動脈瘤とは、動脈がこぶの様にふくれる病気のことをいいます。 動脈瘤は、動脈壁(血管の壁)の弱くなっている部分に発生し、血流によって圧力を加えられると外側に向けてふくらみます。動脈瘤を治療しないで放置すると、破裂して内出血を起こす危険性があります。
大動脈瘤の大半は無症状で、何の症状もなく大きくなります。動脈瘤が大きくなり、周囲の組織が圧迫されるようになって初めて症状が現れますが、症状が出現する頃には動脈瘤はかなり大きくなっている事が多く、無症状のまま破裂する事もあります。
症状は発生する場所によって異なります。典型的な症状は、痛み(普通は背中の上部)、せき、喘鳴(ぜんめい)です。まれに、喀血(かっけつ)や動脈瘤によって食道が圧迫されると食べものを飲みこめなくなったり、喉頭へ行く神経が圧迫されると声がしわがれたりします。胸部の特定の神経が圧迫されると、ホルネル症候群と呼ばれる一群の症状、瞳孔の収縮、まぶたが垂れ下がる、顔の片側に汗をかくなどの症状がみられることもあります。
胸部大動脈瘤が破裂すると背中の上の方に激痛が起こります。この痛みは破裂が進むにしたがって背中の下の方へ、さらに腹部へと広がります。また、心臓発作の際のように胸や腕に痛みを感じることもあります。患者は急速にショック状態に至り、内出血のため死亡します。
胸部大動脈瘤は、他の病気のスクリーニング法として胸部CT検査が普及したことから、以前よりも頻繁に見つかるようになりました。

***

■ 練習課題
1) 次の(a)〜(c)は動脈瘤の文章の内容と合っていますか。それぞれ「はい」か「いいえ」で答え、判断の決め手となる文章中の語句をそのまま引用してください。
(a) 大動脈瘤の大半は、症状がないまま大きくなる。
(b) 胸部大動脈瘤が破裂すると、痛みはまず腹部に起こる。
(c) 胸部大動脈瘤が見つかる頻度は、以前より下がった。
2) 動脈瘤の文章の「大動脈瘤の大半は無症状で、何」を含む箇所から書き始め、「に見つかるようになりました。」で終えてください。その際、「食道」を「気管」に置き換えてください。
一覧は、動脈瘤の文章とは別の資料です。

■ 記録一覧
***

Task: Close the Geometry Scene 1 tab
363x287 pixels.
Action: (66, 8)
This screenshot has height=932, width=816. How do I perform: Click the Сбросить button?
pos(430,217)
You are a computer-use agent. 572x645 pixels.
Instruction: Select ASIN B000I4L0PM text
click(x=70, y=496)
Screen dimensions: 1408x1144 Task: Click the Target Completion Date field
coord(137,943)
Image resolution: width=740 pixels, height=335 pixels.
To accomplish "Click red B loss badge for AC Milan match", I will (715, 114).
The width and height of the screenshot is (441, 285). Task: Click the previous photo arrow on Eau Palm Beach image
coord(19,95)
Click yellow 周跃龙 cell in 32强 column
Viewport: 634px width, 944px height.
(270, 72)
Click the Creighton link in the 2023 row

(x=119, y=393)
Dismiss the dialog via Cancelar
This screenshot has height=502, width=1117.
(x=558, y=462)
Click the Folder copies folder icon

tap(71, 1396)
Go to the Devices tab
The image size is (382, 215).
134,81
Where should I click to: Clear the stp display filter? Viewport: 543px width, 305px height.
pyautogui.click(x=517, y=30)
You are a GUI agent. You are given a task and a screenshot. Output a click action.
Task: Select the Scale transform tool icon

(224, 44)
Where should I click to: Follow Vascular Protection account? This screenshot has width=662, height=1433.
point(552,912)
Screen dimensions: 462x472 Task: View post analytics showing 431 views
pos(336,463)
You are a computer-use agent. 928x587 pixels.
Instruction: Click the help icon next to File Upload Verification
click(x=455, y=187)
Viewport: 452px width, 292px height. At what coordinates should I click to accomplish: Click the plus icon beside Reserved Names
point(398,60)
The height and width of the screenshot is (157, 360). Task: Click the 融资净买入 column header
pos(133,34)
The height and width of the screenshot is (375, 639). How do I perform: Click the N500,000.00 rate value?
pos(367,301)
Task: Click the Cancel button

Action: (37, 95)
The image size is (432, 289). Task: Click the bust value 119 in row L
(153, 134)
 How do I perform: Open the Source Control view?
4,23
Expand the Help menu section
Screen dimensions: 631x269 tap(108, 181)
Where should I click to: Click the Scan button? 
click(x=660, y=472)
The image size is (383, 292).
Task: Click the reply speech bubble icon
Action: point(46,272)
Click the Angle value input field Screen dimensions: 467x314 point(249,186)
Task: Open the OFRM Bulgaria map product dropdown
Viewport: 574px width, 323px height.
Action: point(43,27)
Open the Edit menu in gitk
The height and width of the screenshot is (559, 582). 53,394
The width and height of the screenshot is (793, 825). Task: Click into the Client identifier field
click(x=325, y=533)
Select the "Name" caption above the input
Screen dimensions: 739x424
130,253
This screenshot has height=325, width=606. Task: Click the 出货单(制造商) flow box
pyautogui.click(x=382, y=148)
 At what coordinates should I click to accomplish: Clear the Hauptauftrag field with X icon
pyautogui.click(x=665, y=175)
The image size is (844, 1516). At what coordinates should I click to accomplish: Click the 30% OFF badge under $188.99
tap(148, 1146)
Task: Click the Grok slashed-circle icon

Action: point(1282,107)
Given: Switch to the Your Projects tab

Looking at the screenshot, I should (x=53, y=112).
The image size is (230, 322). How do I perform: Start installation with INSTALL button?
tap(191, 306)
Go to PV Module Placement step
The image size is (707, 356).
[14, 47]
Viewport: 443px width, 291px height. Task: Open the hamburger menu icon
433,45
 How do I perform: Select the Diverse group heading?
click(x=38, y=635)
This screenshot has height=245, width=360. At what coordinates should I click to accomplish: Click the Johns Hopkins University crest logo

***

■ 各問の解答
1)
(a) はい。「大動脈瘤の大半は無症状で、何の症状もなく大きくなります」
(b) いいえ。「胸部大動脈瘤が破裂すると背中の上の方に激痛が起こります」
(c) いいえ。「以前よりも頻繁に見つかるようになりました」

2)
大動脈瘤の大半は無症状で、何の症状もなく大きくなります。動脈瘤が大きくなり、周囲の組織が圧迫されるようになって初めて症状が現れますが、症状が出現する頃には動脈瘤はかなり大きくなっている事が多く、無症状のまま破裂する事もあります。
症状は発生する場所によって異なります。典型的な症状は、痛み(普通は背中の上部)、せき、喘鳴(ぜんめい)です。まれに、喀血(かっけつ)や動脈瘤によって気管が圧迫されると食べものを飲みこめなくなったり、喉頭へ行く神経が圧迫されると声がしわがれたりします。胸部の特定の神経が圧迫されると、ホルネル症候群と呼ばれる一群の症状、瞳孔の収縮、まぶたが垂れ下がる、顔の片側に汗をかくなどの症状がみられることもあります。
胸部大動脈瘤が破裂すると背中の上の方に激痛が起こります。この痛みは破裂が進むにしたがって背中の下の方へ、さらに腹部へと広がります。また、心臓発作の際のように胸や腕に痛みを感じることもあります。患者は急速にショック状態に至り、内出血のため死亡します。
胸部大動脈瘤は、他の病気のスクリーニング法として胸部CT検査が普及したことから、以前よりも頻繁に見つかるようになりました。